Protein Design using Continuous Rotamers,
by P. Gainza, K. Roberts, and B. R. Donald.*
Duke University
PLoS Computational Biology (2012)

8(1): e1002335. doi:10.1371/journal.pcbi.1002335.


Abstract. Optimizing amino acid conformation and identity is a central problem in computational protein design. Protein design algorithms must allow realistic protein flexibility to occur during this optimization, or they may fail to find the best sequence with the lowest energy. Most design algorithms implement side-chain flexibility by allowing the side chains to move between a small set of discrete, low-energy states, which we call rigid rotamers. In this work we show that allowing continuous side-chain flexibility (which we call continuous rotamers) greatly improves protein flexibility modeling.
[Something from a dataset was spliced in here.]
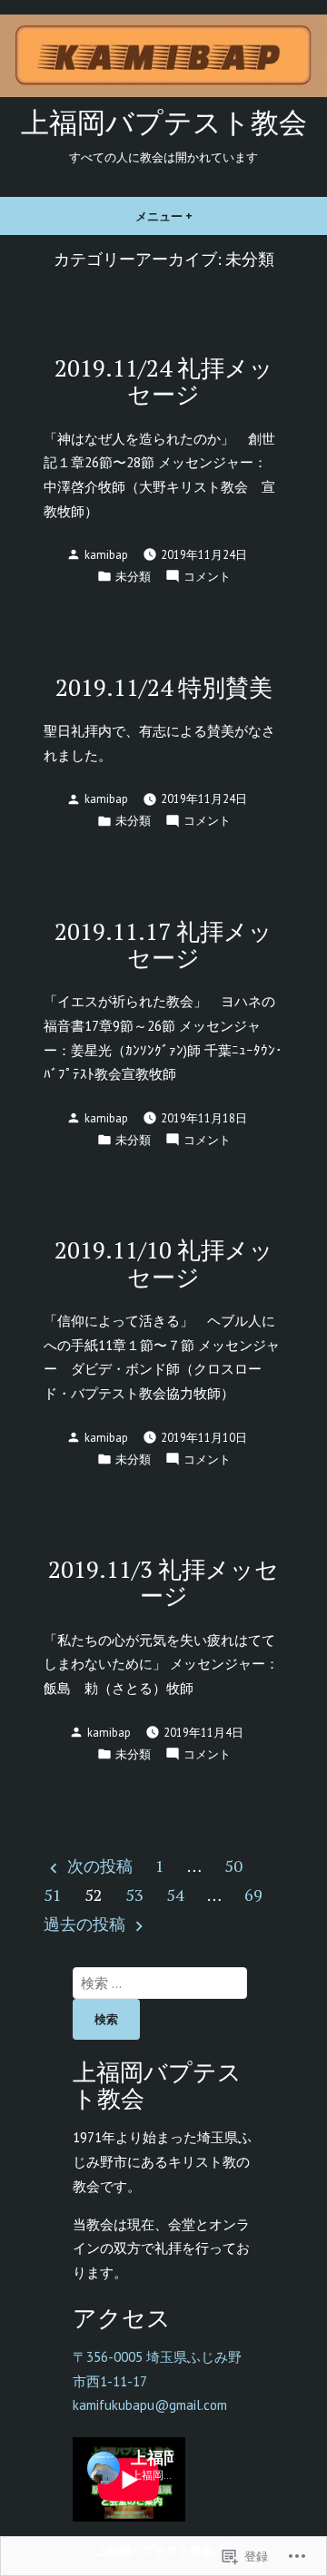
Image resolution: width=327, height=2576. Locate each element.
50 (233, 1865)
We present a large-scale study that compares the sequences and best energy conformations in 69 protein-core redesigns using a rigid-rotamer model versus a continuous-rotamer model. We show that in nearly all of our redesigns the sequence found by the continuous-rotamer model is different and has a lower energy than the one found by the rigid-rotamer model. Moreover, the sequences found by the continuous-rotamer model are more similar to the native sequences. We then show that the seemingly easy solution of sampling more rigid rotamers within the continuous region is not a practical alternative to a continuous-rotamer model: at computationally feasible resolutions, using more rigid rotamers was never better than a continuous-rotamer model and almost always resulted in higher energies. Finally, we present a new protein design algorithm based on the dead-end elimination (DEE) algorithm, which we call iMinDEE, that makes the use of continuous rotamers feasible in larger systems. iMinDEE guarantees finding the optimal answer while pruning the search space with close to the same efficiency of DEE.
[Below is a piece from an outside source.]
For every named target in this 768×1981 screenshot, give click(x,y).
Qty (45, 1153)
Author Summary. Computational protein design is a promising field with many biomedical applications, such as drug design, or the redesign of new enzymes to perform non-natural chemical reactions. An essential feature of any protein design algorithm is the ability to accurately model the flexibility that occurs in real proteins. In enzyme design, for example, an algorithm must predict how the designed protein will change during binding and catalysis. In this work we present a large-scale study of 69 protein redesigns that shows the necessity of modeling more realistic protein flexibility. Specifically, we model the continuous space around low-energy conformations of amino-acid side chains, and compare it against the standard rigid approach of modeling only a small discrete set of low-energy conformations. We show that by allowing the side chains to move in the continuous space around low-energy conformations during the protein design search, we obtain very different sequences that better match real protein sequences. Moreover, we propose a new protein design algorithm that, contrary to conventional wisdom, shows that we can search the continuous space around side chains with close to the same efficiency as algorithms that model only a discrete set of conformations.